On my stroll, I also could not help but notice the hoards of tourists (I know, I myself am included in that grouping “tourists”), walking through the grounds with their heads down, scanning their maps in search of the tombs of history’s ‘noteworthy’ celebrities– Jim Morrison, Oscar Wilde, Edith Piaf, etc.

Don’t get me wrong, I find beauty in honoring those who have made a large, impactful footprint on the world’s culture, literature and music industry. Though above that, I find beauty in the ability to idolize the mundane and the overlooked, in those similar ways. As Rick Rubin writes in his book The Creative Act: A Way of Being, “Look for what you notice but no one else sees.”

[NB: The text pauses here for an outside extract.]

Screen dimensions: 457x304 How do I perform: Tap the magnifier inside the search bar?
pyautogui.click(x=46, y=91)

In meandering through the thousands of graves with a purpose of nothing other than easeful awareness, I find that I got more out of the experience than one who runs straight to Morrison’s grave, snaps a photo and calls it done, as in their eyes, seeing him was what constituted a day well spent in Père Lachaise.

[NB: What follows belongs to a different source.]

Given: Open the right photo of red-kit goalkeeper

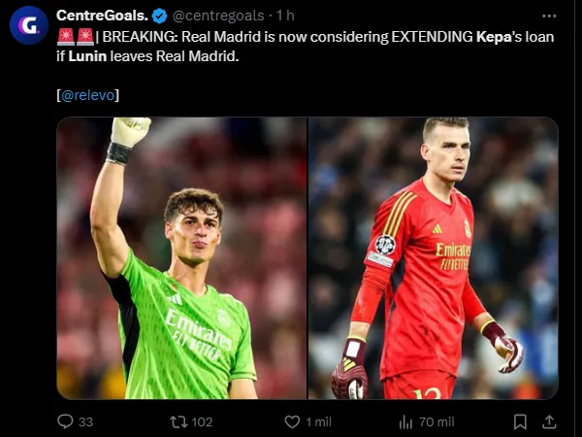Looking at the screenshot, I should tap(433, 258).
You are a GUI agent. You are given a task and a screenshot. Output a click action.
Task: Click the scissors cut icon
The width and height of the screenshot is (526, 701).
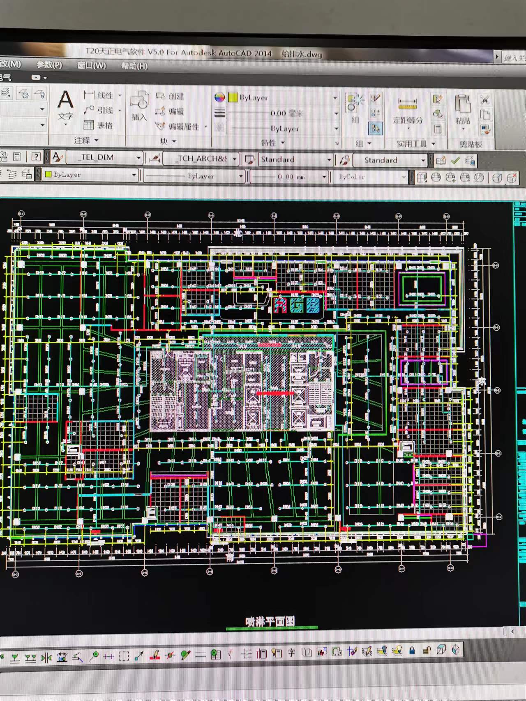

And upon seeing Morrison, the area littered with flowers, empty alcohol bottles and picture frames, and barricaded with a metal fence to stop the hoards of crazed fans from chipping pieces off his grave, my mind and gaze alike wandered quickly to the neighboring tomb of Mme. Gambier– an unknown figure to me, though one worth noticing and appreciating.

On November 24, 1871, Gambier was buried– 100 years prior to Morrison’s death in 1971.

As columnist Colm O’Regan writes in the Irish Examiner upon visiting Morrison’s grave, Gambier’s tomb, following the years since her rowdy neighbor brought floods of fans to the surrounding area, has been stepped on, scribbled on and even knocked over by people attempting to get a closer look at what lays beside her.

“History is full of next-tos,” O’Regan says. However, he stresses “there’s nothing less meritorious about any of these next-tos. It’s just that subsequent or adjacent events have eclipsed them.”

While O’Regan found very little information connected with Mme. Gambier in his research, other than the fact she had a husband and daughter, her lesser-known stature, as he emphasizes, does not make her deserving of less compassion or appreciation.

And as I stood with my body up against the barricade littered with stickers, next to an innocent tree littered with gum pieces, I couldn’t help but wonder what life she led, the people she loved and the people that loved her. And I couldn’t help but feel a little sympathy for her idyllic plot of land, that over the past century has evolved from something of a garden of Eden to what feels like the Times Square of the cemetery.

I wonder how many visitors fail to notice her grave, inches from the inscription that reads “James Douglas Morrison.”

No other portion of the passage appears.